Un mosaico criminale, smontato tassello dopo tassello dalle indagini della Guardia di Finanza. L’operazione, battezzata “In vino veritas”, ha scoperchiato un gigantesco sistema di lavoro nero e fatture fasulle nel settore delle bevande. 576 lavoratori irregolari impiegati presso la “società cartiere”, per un’evasione fiscale da capogiro.
La GdF
Gli uomini del comando provinciale di Roma ha ricostruito una macchina perfettamente oliata. I 576 dipendenti, ufficialmente assunti da società fantasma create appositamente, in realtà operavano in un grande magazzino dell’area aeroportuale di Fiumicino. Un polo specializzato in logistica e distribuzione di bevande. Questo escamotage ha consentito di sottrarre illegalmente oltre 6,5 milioni di euro di contributi previdenziali.
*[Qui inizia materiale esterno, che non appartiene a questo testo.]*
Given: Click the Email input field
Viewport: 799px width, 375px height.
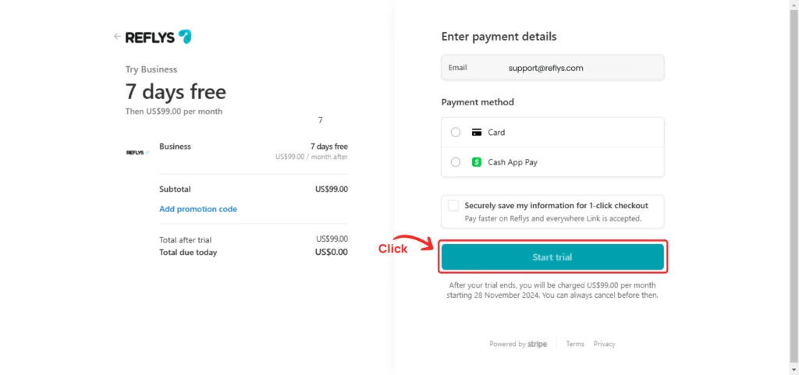Looking at the screenshot, I should [552, 68].
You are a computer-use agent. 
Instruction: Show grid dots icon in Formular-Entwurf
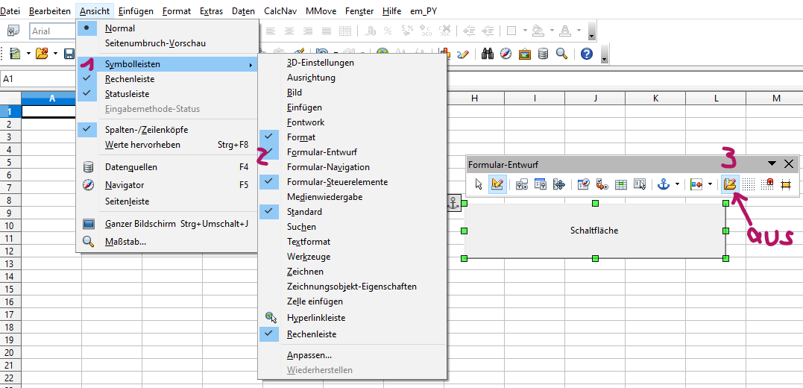(749, 184)
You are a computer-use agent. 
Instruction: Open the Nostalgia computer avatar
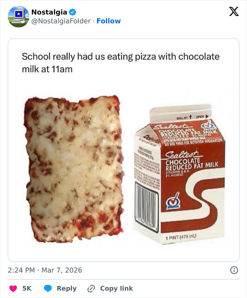point(18,17)

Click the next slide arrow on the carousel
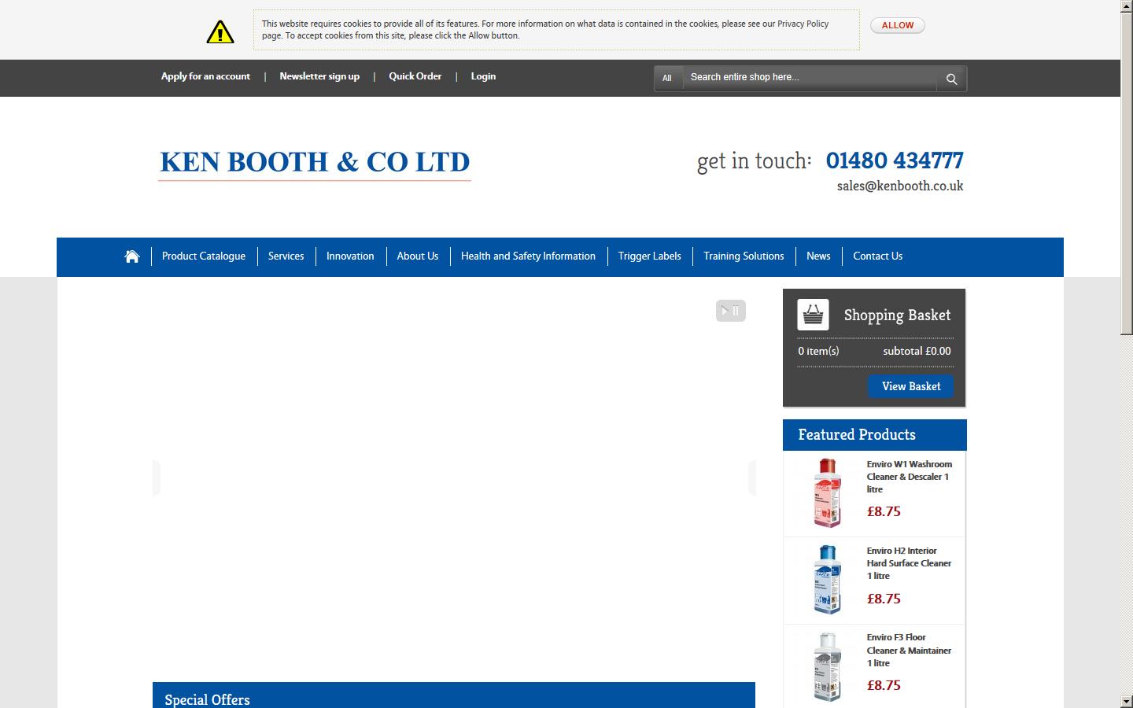(753, 477)
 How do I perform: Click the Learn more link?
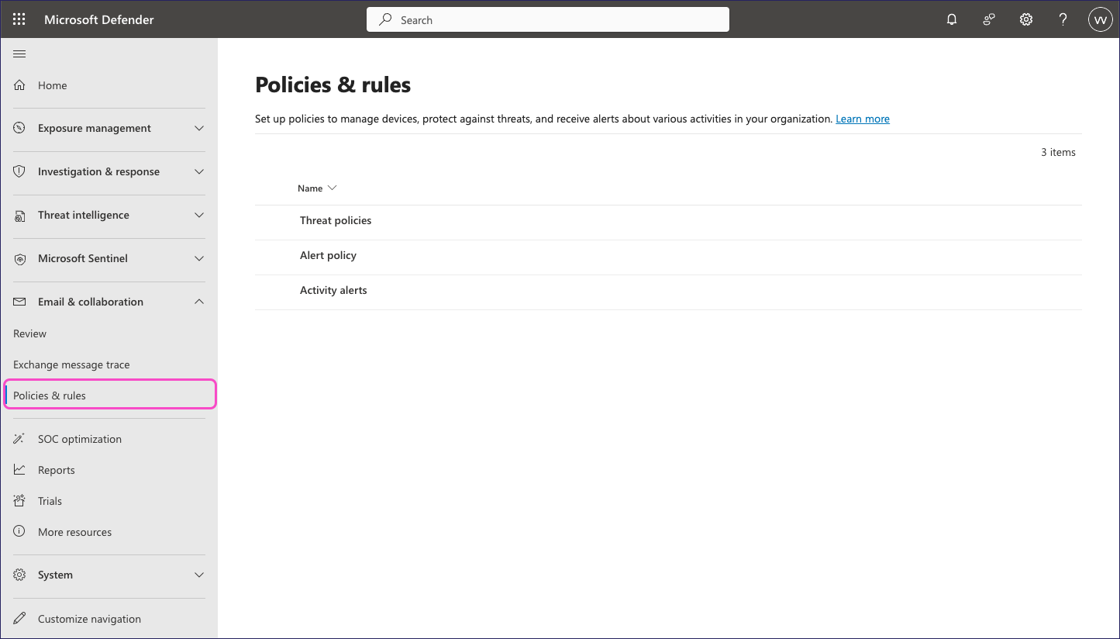tap(862, 119)
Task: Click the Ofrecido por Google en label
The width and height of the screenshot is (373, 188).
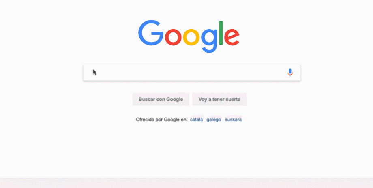Action: [161, 120]
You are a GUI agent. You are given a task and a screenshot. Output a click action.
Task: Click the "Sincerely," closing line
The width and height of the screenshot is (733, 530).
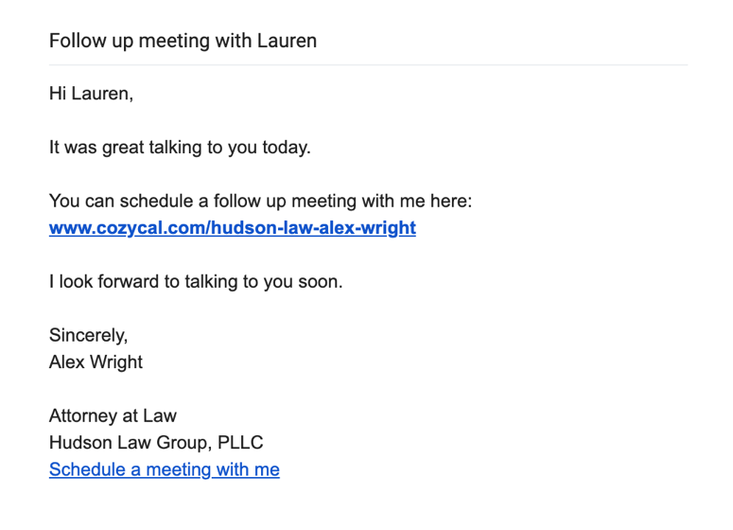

Gli accertamenti hanno inoltre portato alla luce un abisso fiscale: oltre un milione di euro di ritenute mai versate e crediti d’imposta falsificati per quasi 300mila euro. Scoperta poi un’evasione di imposte, tra dirette e Iva, che supera i 7,5 milioni di euro, alimentata da fatture false per più di 13 milioni.
Sequestro e otto denunciati
Il blitz delle Fiamme Gialle si è concluso con un maxi sequestro da oltre 4 milioni di euro: bloccati conti correnti, quote societarie, terreni, immobili e persino automobili. Otto le persone denunciate, insieme a due società finite nel mirino della procura.
Gli indagati dovranno ora rispondere di una serie di reati. Somministrazione illecita di manodopera, emissione e utilizzo di fatture false, dichiarazioni infedeli o omesse, indebita compensazione e mancato versamento dei contributi previdenziali e assistenziali.
Una spallata micidiale a un sistema che, appariva come un semplice magazzino, ma che in realtà celava un’economia sommersa capace di drenare milioni dalle casse pubbliche.